Вот именно, нам предлагают заведомо ненастоящий мир, и даже не сказку. Первый же план-кадр - демонстративно подводный: герой с героиней погружаются, как и положено меченосцам, в пресную речную воду, вместе с мотоциклом. В гостях у Тины Канделаки Сельянов неслучайно вспоминал Человека-амфибию…

Вода, неуют, а твои ноги, между тем, в теплых шерстяных носочках. На твоих коленях кот и, может быть, даже ребеночек. Наливаешь себе то ли коньячку, то ли чаю, изучаешь мокрых немых чужих через стекло. По идее должно быть декоративное изящество, торжество формы, что-то вот такое. Правила игры понятны, принимаются. Ну, допустим.

…Снова возвращаемся к телевизору. Совсем недавно там бурно обсуждали возможный развод олигарха Абрамовича. В одном из ток-шоу вопрос был поставлен ребром: «Деньги, которые наверняка попытается отсудить олигархова супруга, на самом деле принадлежат всем нам!» То бишь коллективному постсоветскому телу. Я не большой специалист в денежных вопросах, промолчу. Но что, если переформулировать проблему применительно к символическому капиталу? Существуют ли общеупотребительные ценности, которые объединяют вне зависимости от цвета кожи и толщины кошелька?? Кстати, ключевой вопрос отечественной современности.

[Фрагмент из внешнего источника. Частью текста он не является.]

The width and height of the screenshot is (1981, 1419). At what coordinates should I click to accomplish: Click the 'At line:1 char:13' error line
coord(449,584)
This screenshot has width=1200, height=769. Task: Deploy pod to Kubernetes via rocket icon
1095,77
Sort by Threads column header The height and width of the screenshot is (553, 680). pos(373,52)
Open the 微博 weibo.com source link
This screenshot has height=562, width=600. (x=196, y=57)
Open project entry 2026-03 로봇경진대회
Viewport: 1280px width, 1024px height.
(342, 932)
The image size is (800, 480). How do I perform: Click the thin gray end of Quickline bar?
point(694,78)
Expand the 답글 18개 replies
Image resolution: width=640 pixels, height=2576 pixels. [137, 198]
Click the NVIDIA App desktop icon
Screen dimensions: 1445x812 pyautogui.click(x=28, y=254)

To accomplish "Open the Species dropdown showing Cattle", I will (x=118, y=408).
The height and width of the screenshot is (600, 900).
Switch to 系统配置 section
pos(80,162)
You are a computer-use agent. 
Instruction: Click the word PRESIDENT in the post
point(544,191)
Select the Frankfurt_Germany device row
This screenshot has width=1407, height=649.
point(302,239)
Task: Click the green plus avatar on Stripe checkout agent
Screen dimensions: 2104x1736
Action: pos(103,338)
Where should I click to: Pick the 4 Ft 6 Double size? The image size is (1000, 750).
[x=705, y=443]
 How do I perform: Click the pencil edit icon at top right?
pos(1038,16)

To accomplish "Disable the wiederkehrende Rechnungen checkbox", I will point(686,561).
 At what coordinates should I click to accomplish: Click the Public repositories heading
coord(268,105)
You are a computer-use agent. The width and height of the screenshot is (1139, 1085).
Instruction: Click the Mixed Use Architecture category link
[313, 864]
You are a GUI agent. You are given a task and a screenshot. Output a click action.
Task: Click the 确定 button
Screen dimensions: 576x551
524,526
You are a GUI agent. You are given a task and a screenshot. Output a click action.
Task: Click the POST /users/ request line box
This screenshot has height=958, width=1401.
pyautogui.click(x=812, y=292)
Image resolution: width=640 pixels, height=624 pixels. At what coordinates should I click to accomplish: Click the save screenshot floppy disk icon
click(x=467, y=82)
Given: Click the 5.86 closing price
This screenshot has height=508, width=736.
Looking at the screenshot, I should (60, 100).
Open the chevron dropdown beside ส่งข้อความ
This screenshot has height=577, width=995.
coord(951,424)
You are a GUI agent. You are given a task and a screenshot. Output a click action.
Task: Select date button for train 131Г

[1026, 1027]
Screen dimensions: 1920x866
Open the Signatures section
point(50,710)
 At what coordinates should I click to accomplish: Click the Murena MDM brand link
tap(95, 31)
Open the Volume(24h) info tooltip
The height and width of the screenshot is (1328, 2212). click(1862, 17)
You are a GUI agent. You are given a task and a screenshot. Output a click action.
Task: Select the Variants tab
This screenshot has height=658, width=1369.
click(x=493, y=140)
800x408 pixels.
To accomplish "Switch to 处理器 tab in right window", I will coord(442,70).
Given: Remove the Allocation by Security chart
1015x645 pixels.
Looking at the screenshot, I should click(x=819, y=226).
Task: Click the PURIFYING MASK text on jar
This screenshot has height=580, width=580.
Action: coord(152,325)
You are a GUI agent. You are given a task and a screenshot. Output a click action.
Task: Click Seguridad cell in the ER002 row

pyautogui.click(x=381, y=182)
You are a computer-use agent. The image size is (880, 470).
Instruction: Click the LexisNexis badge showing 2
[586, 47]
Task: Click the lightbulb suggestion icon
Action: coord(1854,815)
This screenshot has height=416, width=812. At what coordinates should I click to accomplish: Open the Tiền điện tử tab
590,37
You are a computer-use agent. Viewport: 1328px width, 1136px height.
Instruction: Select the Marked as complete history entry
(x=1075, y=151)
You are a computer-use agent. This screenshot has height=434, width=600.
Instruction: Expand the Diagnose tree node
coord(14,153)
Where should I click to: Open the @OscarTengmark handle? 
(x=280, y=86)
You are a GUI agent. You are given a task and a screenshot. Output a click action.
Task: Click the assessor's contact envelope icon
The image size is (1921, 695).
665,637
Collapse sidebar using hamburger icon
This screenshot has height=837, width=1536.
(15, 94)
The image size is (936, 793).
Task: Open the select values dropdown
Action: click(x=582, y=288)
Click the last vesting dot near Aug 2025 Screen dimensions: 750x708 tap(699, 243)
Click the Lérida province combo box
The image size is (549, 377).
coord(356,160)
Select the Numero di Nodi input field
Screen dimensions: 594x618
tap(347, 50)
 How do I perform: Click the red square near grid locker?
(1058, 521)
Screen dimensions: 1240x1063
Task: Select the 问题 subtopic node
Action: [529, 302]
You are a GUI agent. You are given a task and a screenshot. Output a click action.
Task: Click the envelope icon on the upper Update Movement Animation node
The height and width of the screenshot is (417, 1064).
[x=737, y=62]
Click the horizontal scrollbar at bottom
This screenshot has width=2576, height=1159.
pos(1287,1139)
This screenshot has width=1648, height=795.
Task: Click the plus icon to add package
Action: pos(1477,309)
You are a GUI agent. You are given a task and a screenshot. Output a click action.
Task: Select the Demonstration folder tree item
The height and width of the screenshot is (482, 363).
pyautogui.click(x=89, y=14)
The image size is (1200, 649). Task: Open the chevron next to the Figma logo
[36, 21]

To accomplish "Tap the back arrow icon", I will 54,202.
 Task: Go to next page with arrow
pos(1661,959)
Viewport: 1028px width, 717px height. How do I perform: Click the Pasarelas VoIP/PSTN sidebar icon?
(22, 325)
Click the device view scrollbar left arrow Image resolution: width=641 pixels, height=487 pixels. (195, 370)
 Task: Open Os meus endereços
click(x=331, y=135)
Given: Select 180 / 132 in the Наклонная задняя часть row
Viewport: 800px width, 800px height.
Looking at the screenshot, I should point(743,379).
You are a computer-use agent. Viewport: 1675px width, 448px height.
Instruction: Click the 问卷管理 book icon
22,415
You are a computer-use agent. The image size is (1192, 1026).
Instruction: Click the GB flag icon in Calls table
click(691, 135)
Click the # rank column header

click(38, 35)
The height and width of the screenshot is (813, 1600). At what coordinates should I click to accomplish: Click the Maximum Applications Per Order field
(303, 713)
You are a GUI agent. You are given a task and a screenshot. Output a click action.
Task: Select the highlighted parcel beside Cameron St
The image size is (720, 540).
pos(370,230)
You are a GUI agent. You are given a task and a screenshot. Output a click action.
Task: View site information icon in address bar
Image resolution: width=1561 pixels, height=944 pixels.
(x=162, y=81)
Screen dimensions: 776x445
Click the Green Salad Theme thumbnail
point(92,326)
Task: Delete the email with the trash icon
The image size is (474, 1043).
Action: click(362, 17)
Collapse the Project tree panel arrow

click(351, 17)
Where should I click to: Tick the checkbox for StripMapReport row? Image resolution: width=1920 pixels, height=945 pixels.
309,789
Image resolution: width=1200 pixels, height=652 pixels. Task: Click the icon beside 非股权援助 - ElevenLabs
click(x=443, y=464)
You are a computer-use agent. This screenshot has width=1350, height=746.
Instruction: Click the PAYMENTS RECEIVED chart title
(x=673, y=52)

Вспоминаю замечательный эпизод из первой «Фабрики звезд» (тоже ведь, кстати, застеколье-зазеркалье). Так вот, продюсер и композитор Игорь Матвиенко занимался с юными дарованиями техникой композиции. Мальчики, но особенно девочки, были крайне амбициозны, до неприличия. Они понапридумывали песен со сложными гармониями и плохо опознаваемыми мелодическими ходами. Матвиенко выбивал из них дурь прямо у нас на глазах, говорил примерно такое: «Новая песня должна напоминать о некоей хорошей старой…» Он изменял три-четыре аккорда, и – о, чудо! - к неудовольствию очередной самонадеянной недоучки ее песня становилась до боли похожа на трудно опознаваемый шлягер прошлых лет. Автоматически цеплялась и за ухо, и за душу.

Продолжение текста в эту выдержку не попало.